List each line in the records below that contains the string "Given".

--- start TASK INPUT ---

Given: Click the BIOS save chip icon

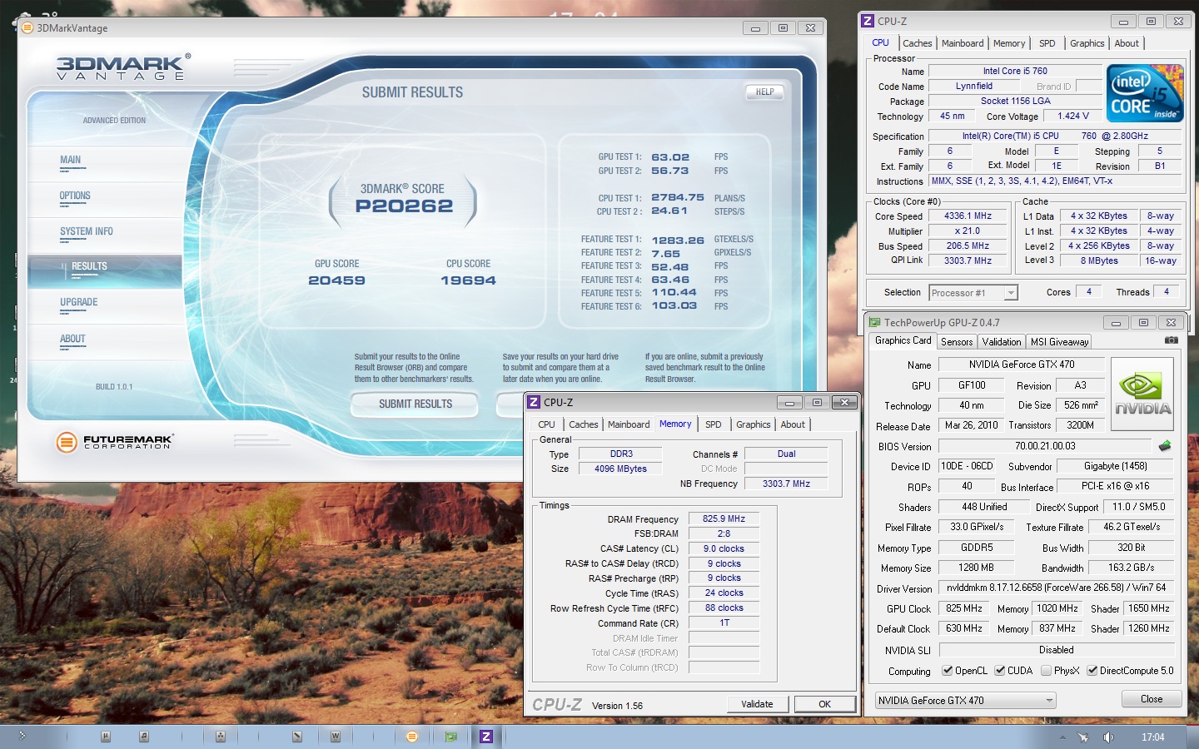Looking at the screenshot, I should (1165, 446).
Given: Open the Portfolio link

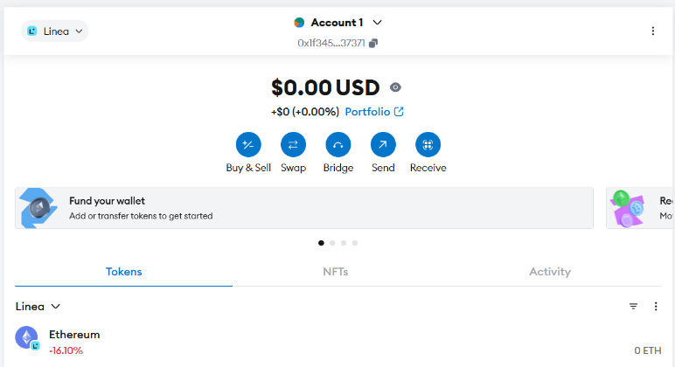Looking at the screenshot, I should [373, 112].
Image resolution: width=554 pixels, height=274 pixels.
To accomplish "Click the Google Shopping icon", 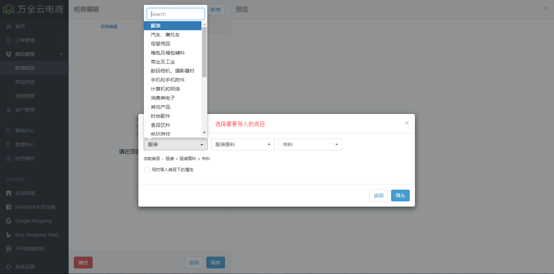I will pyautogui.click(x=9, y=221).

--- end TASK INPUT ---

▶ _EXPECTED ANSWER_
Given: Click the BIOS save chip icon
Given: Open the Portfolio link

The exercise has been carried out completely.